Update: E-mail alerts may not be best bet in an emergency like Va. Tech shooting
A phone is 'the last alarm...,' says Bob Poe of Emergency Communications Network
Computerworld - In an emergency, is an e-mail message enough to notify people of what's happening so they can take shelter, evacuate or take other evasive action?
That's one of the questions being asked in the wake of yesterday's shooting on the campus of Virginia Tech, where 32 students and faculty members were killed in two separate shooting incidents more than two hours apart. The gunman apparently killed himself, bringing the death toll to 33.
Although the first shootings occurred just before 7:15 a.m., officials at the school -- formally known as Virginia Polytechnic Institute and State University -- didn't send out a campuswide e-mail about the incident to more than 26,000 students and faculty members until about 9:30 a.m. In that first incident, two students were killed in a dormitory, but no specific information was included in the e-mail; students were simply told there had been a shooting and urged to be "cautious" and report anything suspicious.
At the time, many students were already on campus or en route and never received word that something was amiss. The school also did not lock down the campus after the first shootings.
Just 15 minutes after that 9:30 a.m. e-mail went out, police received a 911 call reporting additional shootings in an engineering building on the campus. It was there that the majority of deaths occurred: 30 people were shot and killed before the assailant apparently turned the gun on himself.
While university officials and various law enforcement agencies are still unraveling exactly what happened, the use of the e-mail notification system and the timeline related to when messages went out are expected to be part of the probe.
E-mail is not the only option available in such scenarios. Other technologies, such as emergency notification systems that can push out critical informational messages to cell phones, landline phones, e-mail addresses, fax machines and other devices, are being used at other schools and companies across the nation.

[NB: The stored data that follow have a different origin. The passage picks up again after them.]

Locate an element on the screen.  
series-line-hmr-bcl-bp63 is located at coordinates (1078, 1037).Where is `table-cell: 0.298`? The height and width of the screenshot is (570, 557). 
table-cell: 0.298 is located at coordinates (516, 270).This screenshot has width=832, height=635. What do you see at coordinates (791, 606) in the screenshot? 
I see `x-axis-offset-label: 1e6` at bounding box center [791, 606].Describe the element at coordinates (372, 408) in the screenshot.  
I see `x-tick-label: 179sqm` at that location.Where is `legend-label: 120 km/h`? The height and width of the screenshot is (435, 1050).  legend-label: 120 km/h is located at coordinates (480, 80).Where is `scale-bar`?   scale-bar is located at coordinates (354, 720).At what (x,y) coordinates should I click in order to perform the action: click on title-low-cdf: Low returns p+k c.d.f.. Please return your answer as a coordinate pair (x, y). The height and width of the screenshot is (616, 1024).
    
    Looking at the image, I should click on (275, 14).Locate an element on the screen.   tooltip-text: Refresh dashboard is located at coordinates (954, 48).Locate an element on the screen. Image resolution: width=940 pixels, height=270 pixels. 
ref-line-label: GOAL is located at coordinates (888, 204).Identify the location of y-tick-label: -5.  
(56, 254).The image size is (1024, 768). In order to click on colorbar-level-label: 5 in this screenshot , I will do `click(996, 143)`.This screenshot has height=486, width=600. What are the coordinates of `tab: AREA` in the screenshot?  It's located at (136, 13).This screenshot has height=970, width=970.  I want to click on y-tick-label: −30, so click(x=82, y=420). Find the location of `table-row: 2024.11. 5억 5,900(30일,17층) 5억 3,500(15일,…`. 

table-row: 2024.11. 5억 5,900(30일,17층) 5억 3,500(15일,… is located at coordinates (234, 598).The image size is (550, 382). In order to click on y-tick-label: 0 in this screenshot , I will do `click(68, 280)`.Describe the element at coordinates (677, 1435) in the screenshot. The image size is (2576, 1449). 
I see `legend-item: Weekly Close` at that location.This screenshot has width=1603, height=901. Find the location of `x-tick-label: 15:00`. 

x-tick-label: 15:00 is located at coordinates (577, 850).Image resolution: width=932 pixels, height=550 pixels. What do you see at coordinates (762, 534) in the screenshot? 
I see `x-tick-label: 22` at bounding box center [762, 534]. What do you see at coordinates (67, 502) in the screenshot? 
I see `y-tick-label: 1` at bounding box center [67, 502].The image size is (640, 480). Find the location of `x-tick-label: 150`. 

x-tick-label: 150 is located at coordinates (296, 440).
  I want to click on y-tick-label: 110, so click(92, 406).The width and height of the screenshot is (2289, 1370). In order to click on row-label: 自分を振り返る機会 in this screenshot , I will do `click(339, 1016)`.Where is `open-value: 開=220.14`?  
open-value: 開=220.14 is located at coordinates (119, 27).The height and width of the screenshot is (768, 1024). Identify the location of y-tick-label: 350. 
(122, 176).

Judy Lilly, associate vice president for network infrastructure and services at Virginia Tech, couldn't be reached Wednesday for comment on the notification process or the technology used by the school. Her assistant said that Lilly, who was out of the office on Monday when the attacks occurred, was "still gathering information on what [emergency communications] systems are used" at the university.
Susan Trulove, a public relations staff member at Virginia Tech, said Wednesday that the school sent text messages to alert students and faculty members about the unfolding events at the same time it distributed the e-mail notifications. But the text messages were received only by people who had signed up for such notifications, according to Trulove. She said she had no estimate of the number of people who had done so.